Many courses on addiction cover important and interesting topics, such as the neurological and cognitive effects of addiction or how use becomes addiction. Few courses seem to focus on the psychosocial effects of addiction, namely surrounding family dynamics and child development. Courses may cover the longitudinal nature of addiction (e.g. how substance use disorders develop) but don't really discuss how addiction affects individual, interpersonal, or family development over time. This course would introduce students to the following concepts and questions:
- What factors influence how and why parents may develop substance use disorders (e.g. parenting stress, developmental histories, developmental risk and developmental psychopathology)?
- What the social costs associated with familial or parental addiction (e.g. the costs to the Child Welfare, legal, and medical systems)?

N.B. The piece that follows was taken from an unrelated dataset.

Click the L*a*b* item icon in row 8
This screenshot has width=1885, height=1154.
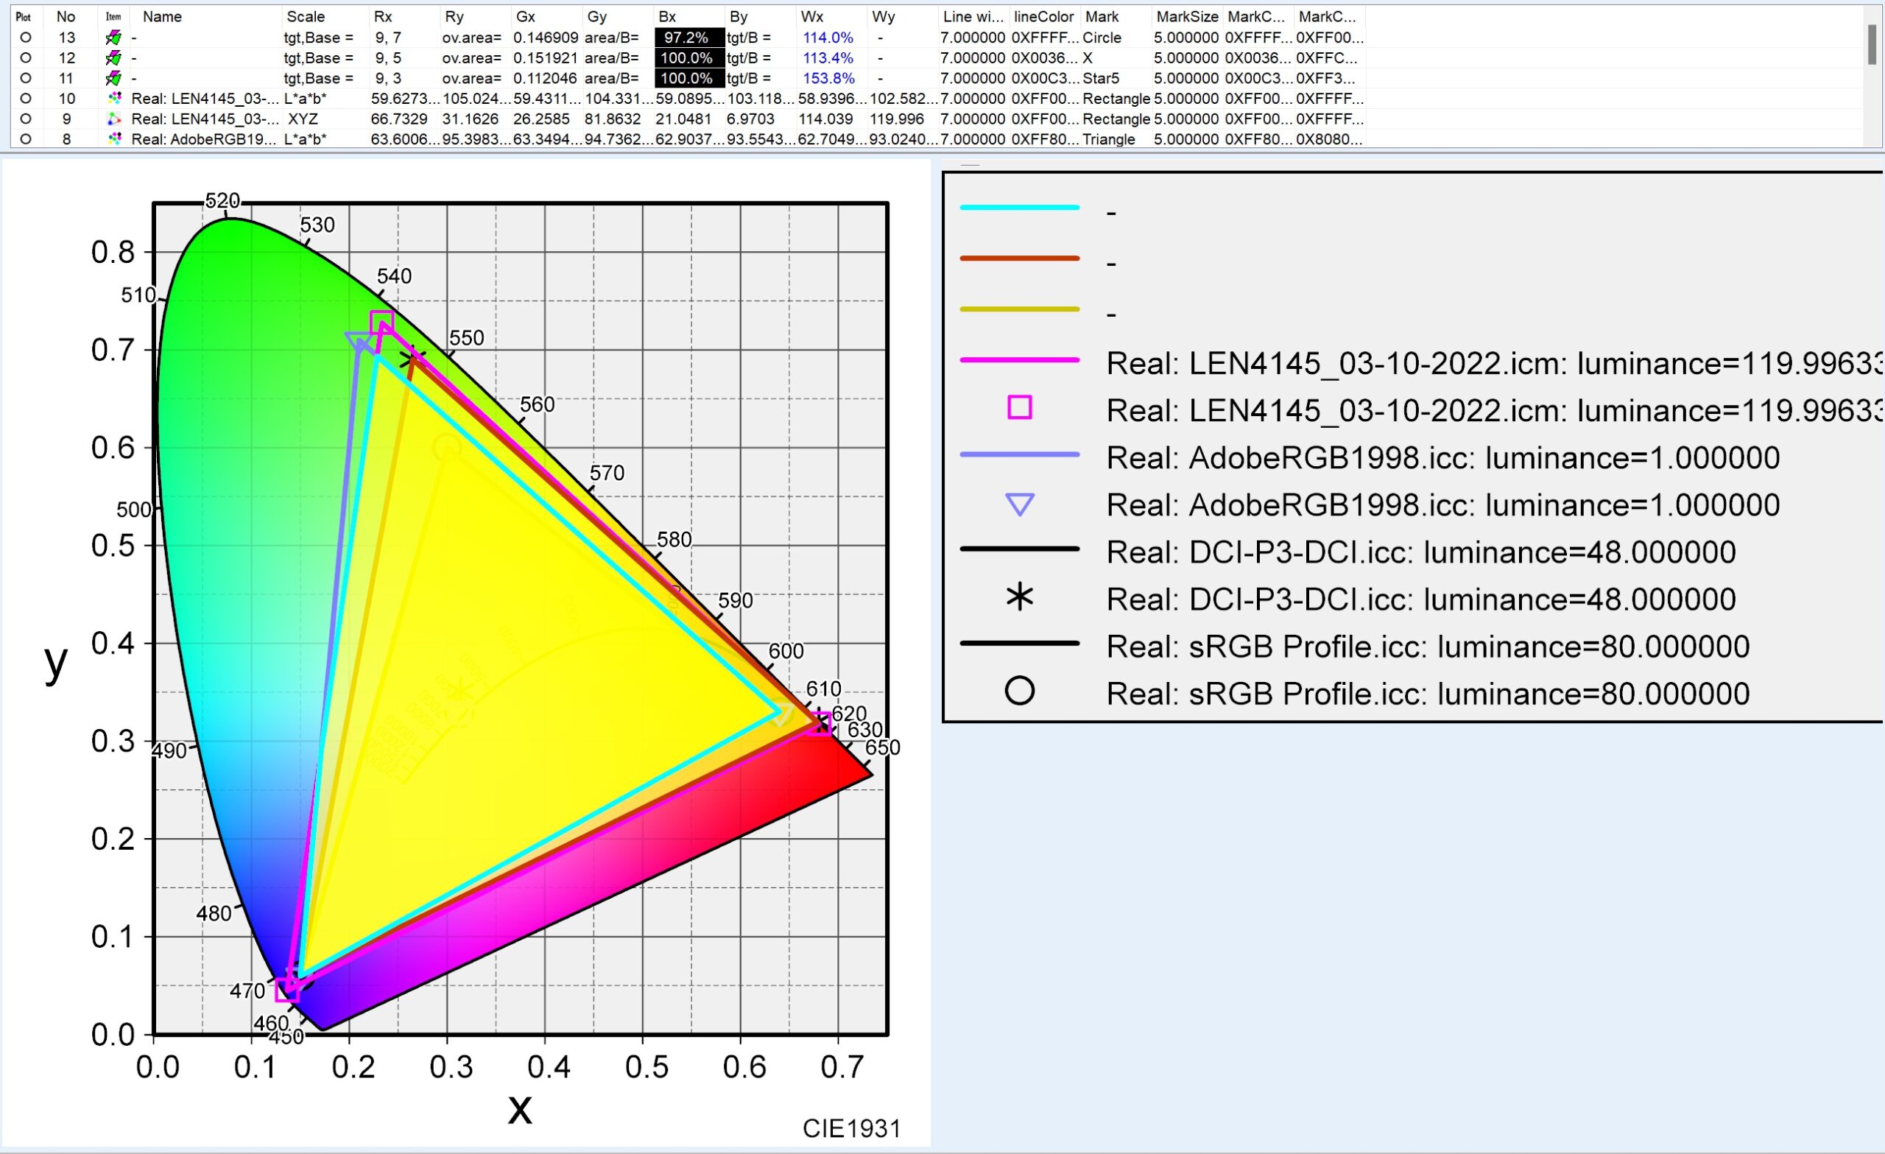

- What are current treatment options exist for families struggling with addiction and what interventions are being developed? By the end of the course, students should be able to discuss some pros and cons of current and developing treatment approaches
- How and why can addition become an intergenerational concern? How do genetic, epigenetic (e.g. gene by environment), and bioecological perspectives help us answer that question?
- How are children of parents with substance use disorders affected by their parents' struggles? What are the developmental risks associated with parental and familial addiction? What factors within the developmental environment buffer or lessen these risks?
- How can children "break the cycle" and achieve healthy developmental outcomes?